Top of PASSAGE TO READ

Africa and the First World War
by Simon Collings
Soldiers from Britain’s overseas colonies played a major role in World War One, an aspect of the war which has received growing attention in recent years. The extent to which Africa was a major theater of the war is also being increasingly acknowledged. The first and last shots of the war were fired in Africa not Europe.
In August the BBC ran a news report on Kenya’s ‘forgotten heroes’. Two million Africans are believed to have fought in the conflicts with Germany’s colonies in the east, west and south west of the continent. The stories of those who took part are poorly documented. Many were recruited as fighting troops but the majority were employed as porters. While some joined voluntarily many were press ganged by local chiefs. The conditions were harsh, the food poor, and large numbers died of malaria, dysentery and exhaustion. In east Africa around 100,000 are believed to have perished in what was the longest running campaign of the entire conflict. After the war many returned to their homes only to find their land being annexed by white settlers – some of them former British officers.
Indian troops played a critical role in the early stages of the war in Europe. Britain had a large professional army in India, made up largely of Indians. These soldiers were deployed to bolster Britain’s inadequate military resources while more men in the UK were conscripted and trained.
Young men from the Caribbean also volunteered in large numbers to fight for Britain, though they found themselves debarred from combat roles. They were used instead for support operations, transporting munitions, digging trenches, laying communications cables. This was dangerous work, often performed under fire, and thousands died.
North African troops played a crucial role on the French side and last year President Hollande made a public point of acknowledging the contribution of these fighters to the French cause.

Bottom of PASSAGE TO READ
Top of DATA SHOWN

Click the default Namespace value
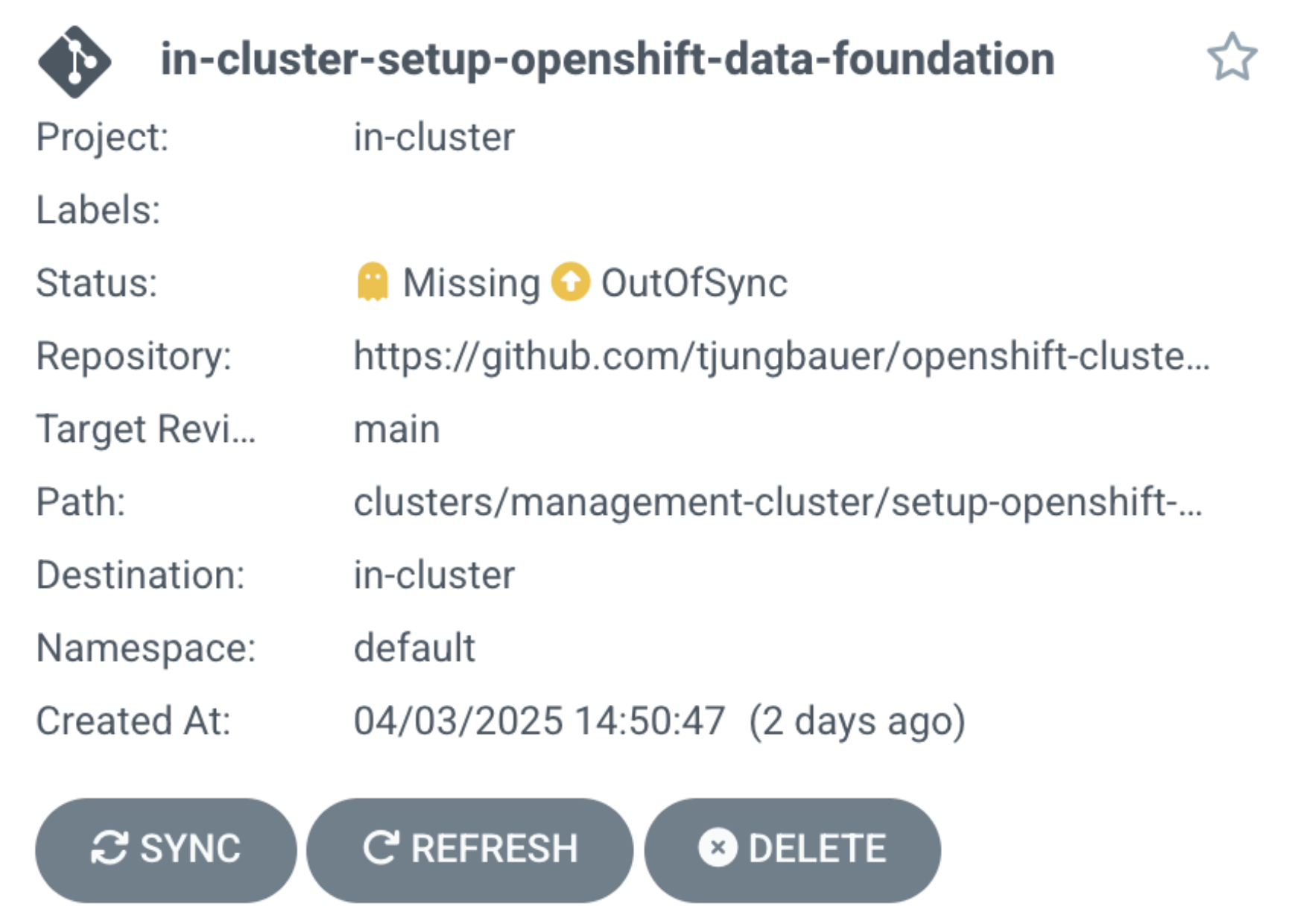1289x924 pixels. pyautogui.click(x=414, y=648)
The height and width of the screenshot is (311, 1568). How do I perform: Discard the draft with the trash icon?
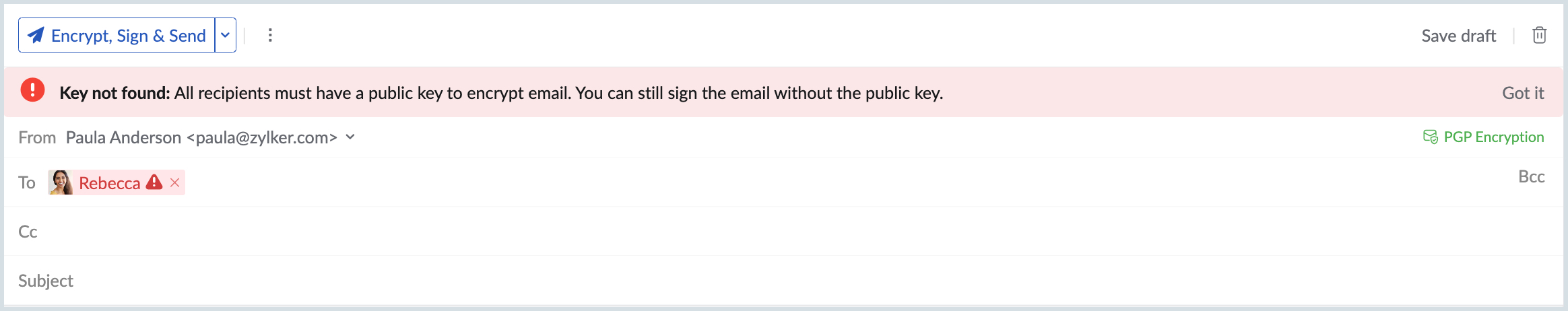pos(1539,35)
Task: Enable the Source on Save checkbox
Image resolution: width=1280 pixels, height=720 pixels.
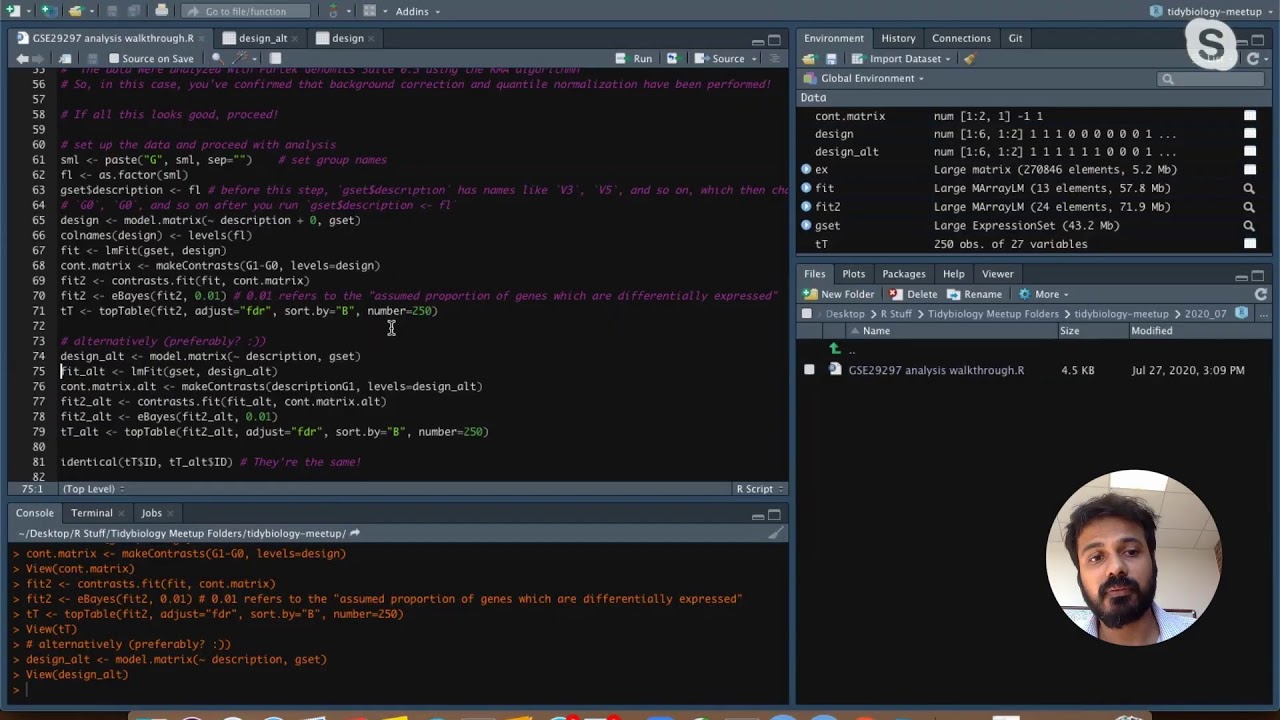Action: click(114, 59)
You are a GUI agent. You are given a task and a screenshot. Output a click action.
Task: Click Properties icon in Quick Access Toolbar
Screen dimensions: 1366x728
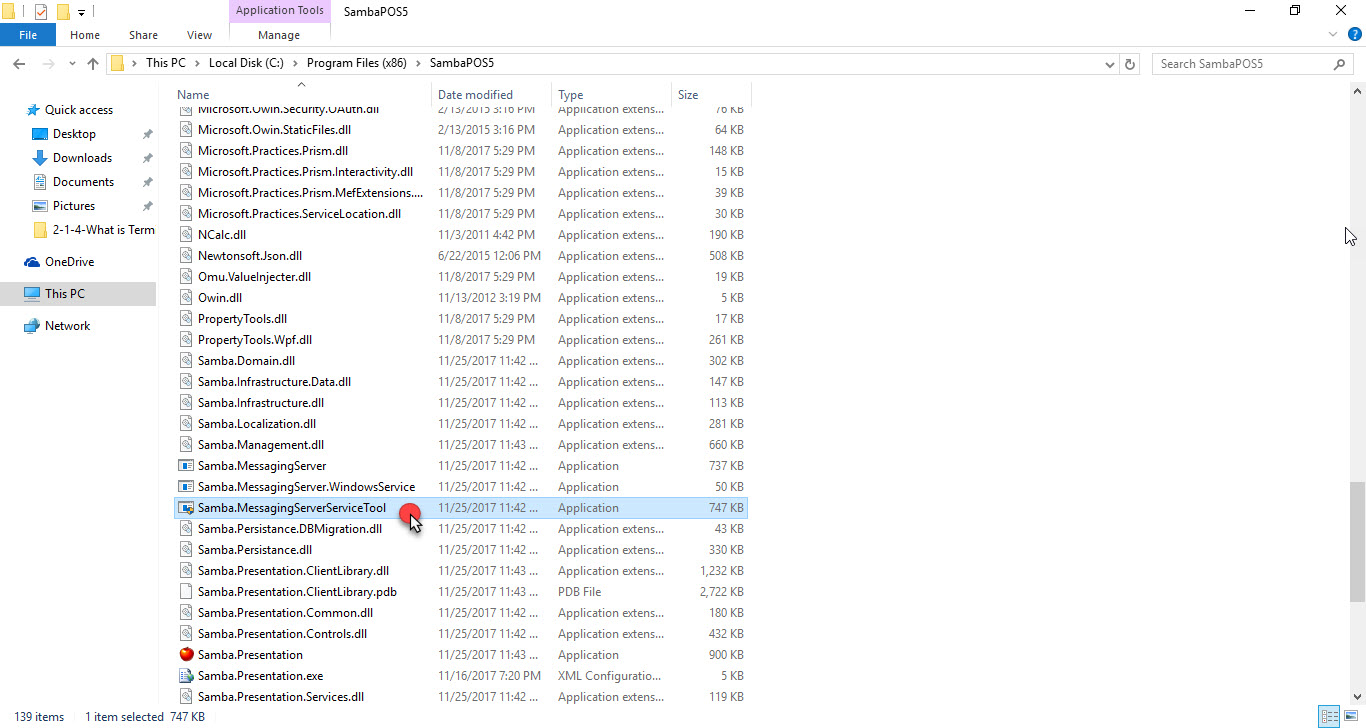41,12
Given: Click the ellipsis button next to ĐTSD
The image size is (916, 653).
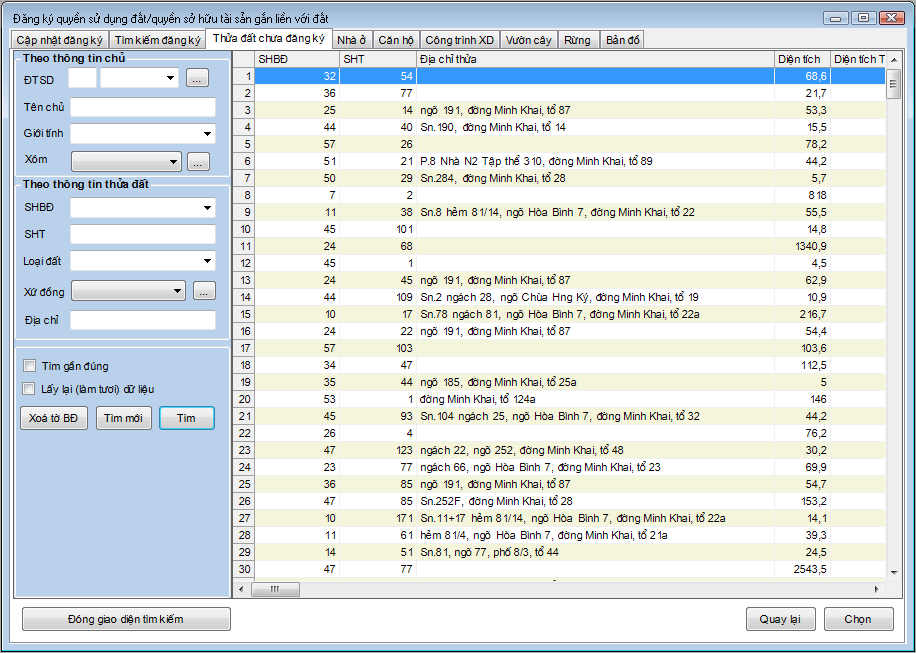Looking at the screenshot, I should coord(197,78).
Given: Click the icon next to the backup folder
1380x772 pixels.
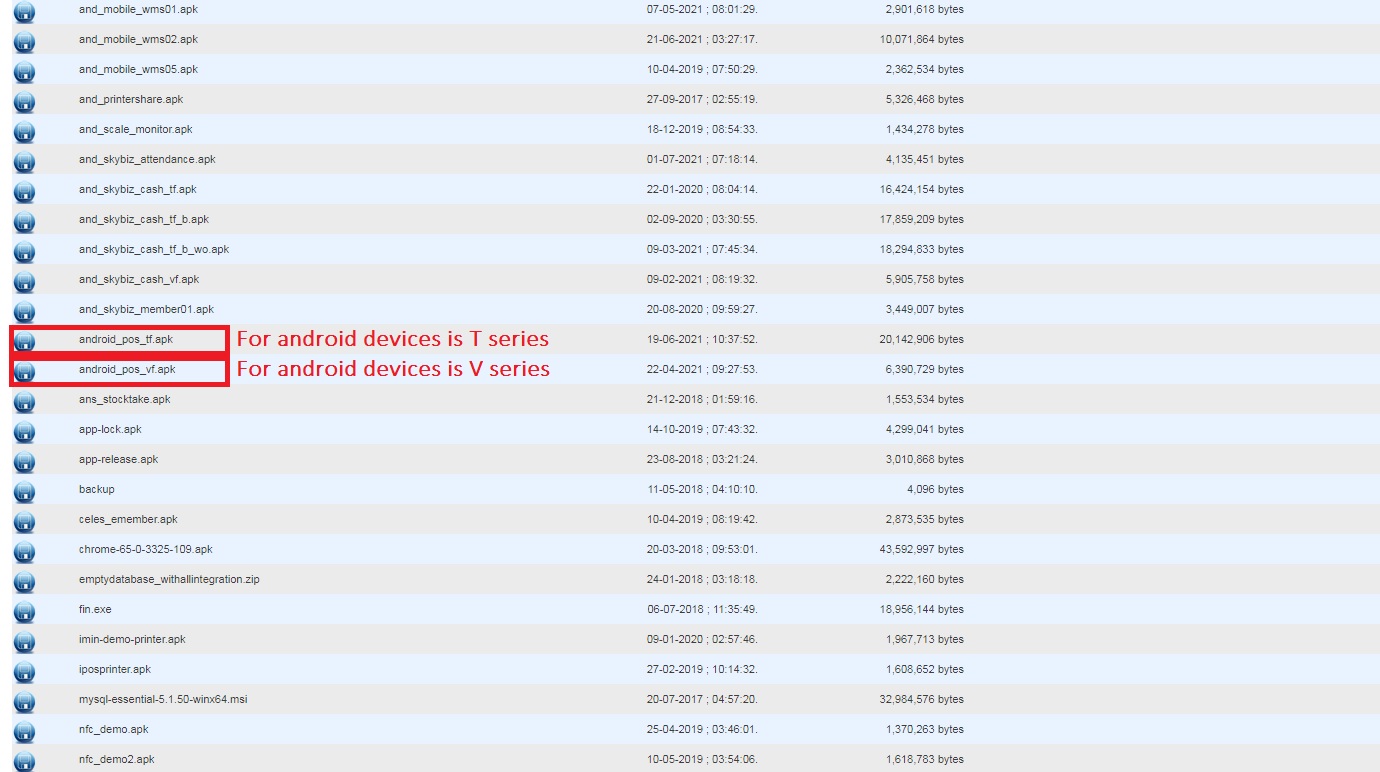Looking at the screenshot, I should [25, 492].
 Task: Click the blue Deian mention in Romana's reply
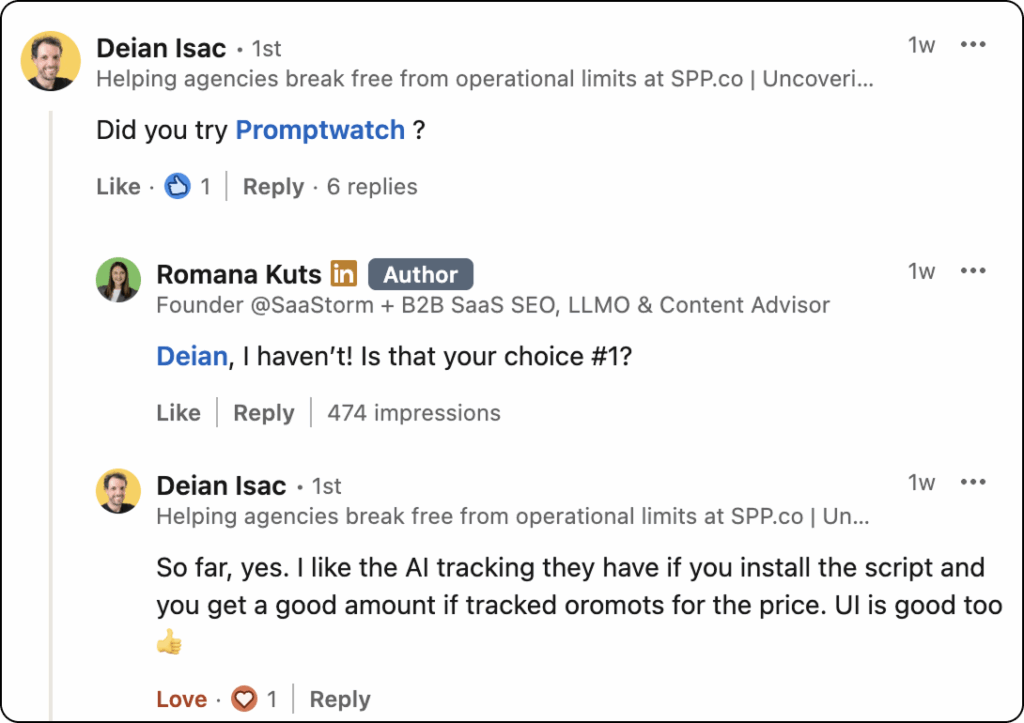coord(192,357)
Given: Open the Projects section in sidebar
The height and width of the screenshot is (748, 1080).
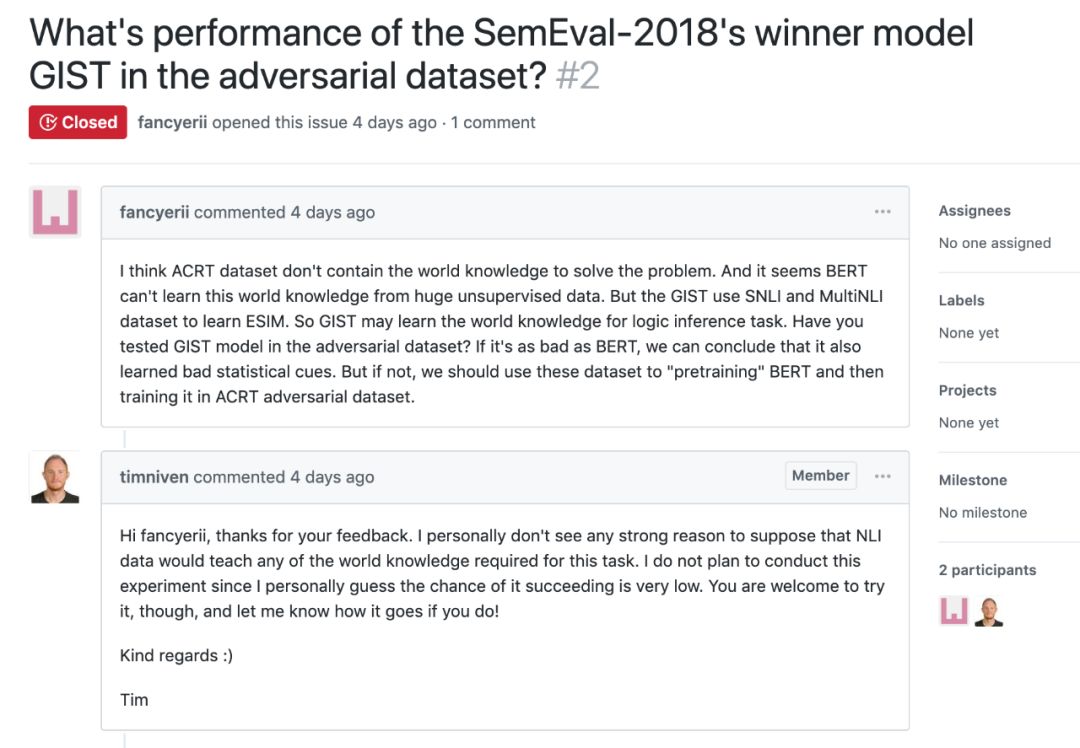Looking at the screenshot, I should coord(967,390).
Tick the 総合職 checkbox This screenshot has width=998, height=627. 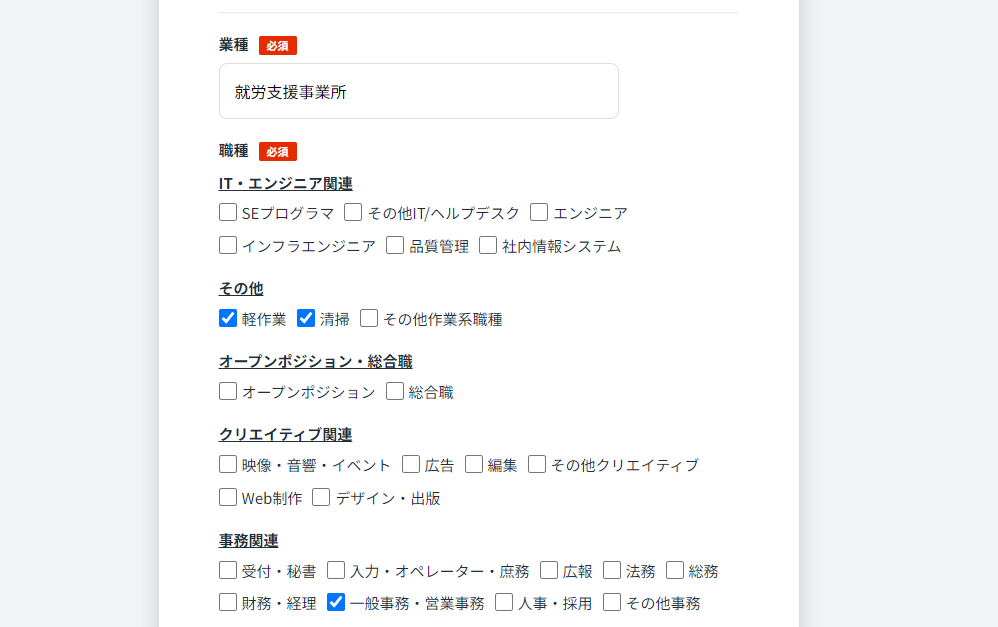[395, 391]
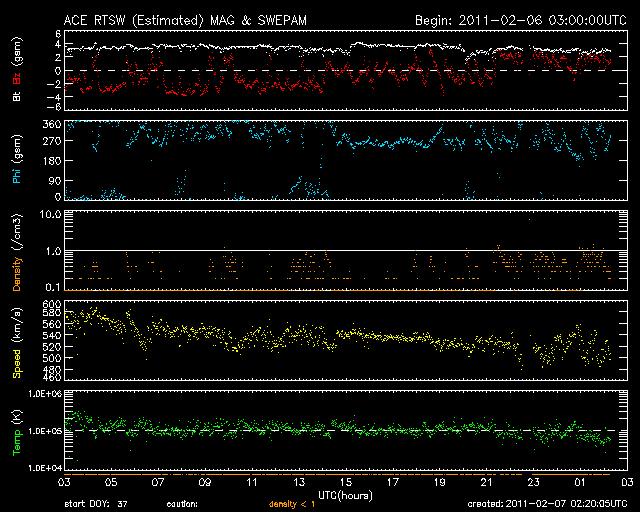Select the Bt Bz (gsm) axis label
The image size is (640, 512).
(x=16, y=72)
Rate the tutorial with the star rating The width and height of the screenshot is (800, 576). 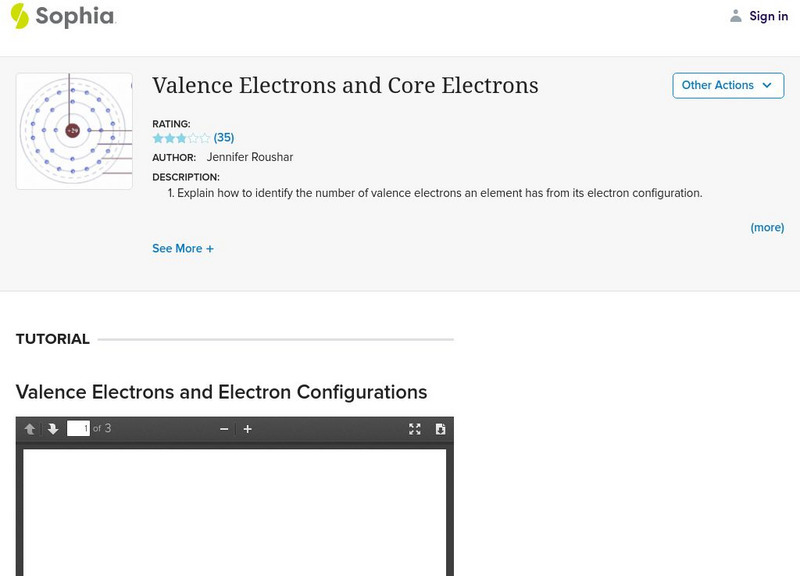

Bottom of DATA SHOWN

* **WORK INSTRUCTION A**
In the passage on Africa and the First World War, where were the first and last shots of the war fired?
* **WORK INSTRUCTION B**
Copy the stretch from "Indian troops played" through "conscripted and trained." in the passage on Africa and the First World War.
* **WORK INSTRUCTION C**
Write the next part of the passage on Africa and the First World War, starting after its final sentence.

* **WRITTEN RESPONSE A**
In Africa, not Europe.

* **WRITTEN RESPONSE B**
Indian troops played a critical role in the early stages of the war in Europe. Britain had a large professional army in India, made up largely of Indians. These soldiers were deployed to bolster Britain’s inadequate military resources while more men in the UK were conscripted and trained.

* **WRITTEN RESPONSE C**
Despite recent erroneous claims in the British media, the first shot of the war was fired in west Africa. Following the declaration of war at the beginning of August 1914, troops of the Gold Coast Regiment entered Togoland from the British Gold Coast (now Ghana) and advanced on the capital, Lomé. An advance patrol encountered German-led police on 7 August 1914 and the police force opened fire. Alhaji Grunshi, who returned fire, became the first soldier in British service to fire a shot in the war.
The last military activities took place in east Africa. The German army continued to make advances in east Africa after the peace was signed in France – German commander Lt-Col Paul Emil von Lettow-Vorbeck only received a telegram with news of the German defeat on 14 November 1918. He took another nine days to march his troops to meet British troops and formally surrender himself.
Recruiting Africans to provide support to fighting troops continues today. In the issue of Kwani which I reviewed in a previous post there is an article by Alain Vicky about the experiences of a group of Ugandans recruited by a US private military company for non-combat roles in Iraq. Third-country nationals perform many of the menial tasks required to sustain a military operation. They are badly paid and often mistreated, and those who are wounded can find themselves simply shipped home – no compensation or medical care provided. Plus ça change.